Turkey asks U.S. to extradite Gulen

State Department confirms it received a formal extradition request from Ankara for Turkish cleric, but not over the July coup attempt.

Ben Ariel,

Fethullah Gulen
Fethullah Gulen
Reuters

The United States confirmed on Tuesday it has received a formal extradition request from Ankara for the Turkish cleric Fethullah Gulen, but not over the July coup attempt the Turkish authorities has accused Gulen of orchestrating, The Guardian reported.

The State Department’s announcement came after U.S. officials met their Turkish counterparts in Ankara to discuss Gulen, who has lived in rural Pennsylvania for the past 17 years in self-imposed exile.

Gulen leads from exile a popular movement called Hizmet and split from Turkish President Recep Tayyip Erdogan over a corruption scandal in 2013. Erdogan has long accused him of running a parallel state from abroad.

Gulen has hinted that the recent uprising by members of the country’s military could have been “staged” by the government, and has also denied any involvement in it.

Vice President Joe Biden is expected in the Turkish capital on Wednesday to meet President Recep Tayyip Erdogan, according to The Guardian.

Biden will emphasize “ongoing strong support” for Turkish democracy in the wake of the foiled coup by a segment of the armed forces, but the Turkish leader is expected to focus his attention on the Muslim cleric, the report said.

Erdogan has previously warned the Obama administration it had to “choose between Turkey and Gulen”.

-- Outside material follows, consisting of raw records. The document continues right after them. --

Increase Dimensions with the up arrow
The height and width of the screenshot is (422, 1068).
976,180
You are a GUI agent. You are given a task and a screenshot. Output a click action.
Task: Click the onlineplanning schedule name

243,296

“We can confirm now that Turkey has requested the extradition of Gulen,” State Department spokesman Mark Toner told journalists.

He added, however, that the extradition request was not related to the attempted coup, but was for other issues for which Gulen was being sought by authorities in Ankara.

He did not specify what those issues were.

Since the failed coup, ten of thousands of suspected Gulen supporters have been dismissed from jobs in the judiciary, armed services or media, and many have been arrested and imprisoned.

Earlier this month, the State Department said it had received a sheaf of documents from Turkey about Gulen, but could not confirm at that time the documents amounted to an extradition request.

Any such request and US response, they said, would be governed by the extradition treaty both countries signed in 1981.